There are components like user interface (UI), “read” and “write” databases, and “read” and “write” parts of the app. UI issues commands that should update data. These commands are processed by the “write” part of the system. It saves data in the “write” database. Simultaneously, this part of the app uses data from the “write” database to calculate the state of the data and write it in the “read” database. UI can then interact with the “read” database to fetch needed data.
But, as we have said before, CQRS architecture is almost always used together with event source patterns. So, let’s explore how the schema changes when both CQRS and event sourcing are used.
As you can see, the “read” part remains unchanged. The “write” database is now represented by the queue of events (event store). The “write” part of the application publishes events (commands) in the queue (it can be a Kafka topic, for example). The event handler is the component that consumes events from the event store, and using these events, it updates data in the “read” database. So, the current states of the entities are stored only in the “read” database. All the history of entity transformation can be extracted using a sequence of the events that is stored in the “write” database. CQRS architecture is implemented by a separation of responsibilities between commands and queries. The event sourcing principle is implemented by using the sequence of events to track changes of data.

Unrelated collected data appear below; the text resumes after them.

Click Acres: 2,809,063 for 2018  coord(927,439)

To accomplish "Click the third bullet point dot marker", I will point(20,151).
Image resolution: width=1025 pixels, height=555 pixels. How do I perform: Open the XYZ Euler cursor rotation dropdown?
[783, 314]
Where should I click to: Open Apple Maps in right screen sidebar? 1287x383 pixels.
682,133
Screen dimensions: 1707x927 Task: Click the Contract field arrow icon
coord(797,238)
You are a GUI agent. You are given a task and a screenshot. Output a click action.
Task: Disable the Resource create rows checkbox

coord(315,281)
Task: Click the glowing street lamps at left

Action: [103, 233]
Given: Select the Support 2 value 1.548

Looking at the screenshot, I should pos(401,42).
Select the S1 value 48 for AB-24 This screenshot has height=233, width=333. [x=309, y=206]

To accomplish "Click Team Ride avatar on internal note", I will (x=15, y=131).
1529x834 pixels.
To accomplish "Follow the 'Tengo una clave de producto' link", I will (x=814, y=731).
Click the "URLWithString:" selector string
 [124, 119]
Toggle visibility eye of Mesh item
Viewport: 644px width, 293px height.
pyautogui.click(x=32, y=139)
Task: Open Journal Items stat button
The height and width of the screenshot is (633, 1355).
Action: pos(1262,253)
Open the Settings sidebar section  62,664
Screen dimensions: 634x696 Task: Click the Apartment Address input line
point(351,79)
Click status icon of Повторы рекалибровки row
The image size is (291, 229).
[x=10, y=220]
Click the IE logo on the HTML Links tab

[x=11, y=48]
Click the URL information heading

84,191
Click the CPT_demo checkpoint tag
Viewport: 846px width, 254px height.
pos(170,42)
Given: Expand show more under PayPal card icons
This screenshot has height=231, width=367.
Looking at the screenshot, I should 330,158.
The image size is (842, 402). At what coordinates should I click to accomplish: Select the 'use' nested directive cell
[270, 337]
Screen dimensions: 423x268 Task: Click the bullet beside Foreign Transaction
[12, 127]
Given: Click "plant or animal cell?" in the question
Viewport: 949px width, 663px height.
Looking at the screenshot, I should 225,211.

Best Use Cases for CQRS Implementation
Let’s briefly talk about where the CQRS approach (with event sourcing) can be helpful. In general, the decision for using CQRS should be carefully discussed in a team. The thorough analysis of the pros and cons is required. But here are some recommendations:
- The complex business logic of the system makes the application of CQRS reasonable. CQRS keeps logic of data changes apart from reading data. This means different components of the system can evolve in their own way, be optimized as needed, and scaled according to specific needs. This approach resembles microservices architecture. CQRS makes the system more flexible, ready for scaling and changes, and easier to maintain.
- Another use case is when you know beforehand that scalability is very important for your system. One of the key benefits of CQRS is easier scalability. Fewer efforts are needed to work with isolated components of the system one by one without worrying about other components.
- Large and distributed teams of developers is one more argument for using CQRS. It is more convenient to split the work between teams when the elements of the system are loosely coupled. The most experienced developers can organize the work of the system as a whole, while less skilled developers will work on the specific components.
- If you want to test different logic of data processing, event sourcing with CQRS may be useful. It is especially true if the system has several components even without CQRS (for example, monitoring tool, searching app, analytics app, etc.). All these tools are consumers of data (or events), so event sourcing may be a good choice.
- You have the working system built with the traditional CRUD paradigm, but you have serious performance issues that are hard to solve without changing the architecture. Splitting the application into the “read” and “write” parts can help to improve performance. It allows focusing on the bottlenecks and the most critical points of the system.
In this article, we explored the concepts of CQRS (Command Query Responsibility Segregation) and event sourcing. We described what they are, touched on their benefits, and explored use cases. They are especially helpful when used in a bundle. But the necessity of their implementation should be carefully researched. An improperly constructed architecture setup can lead to serious performance issues.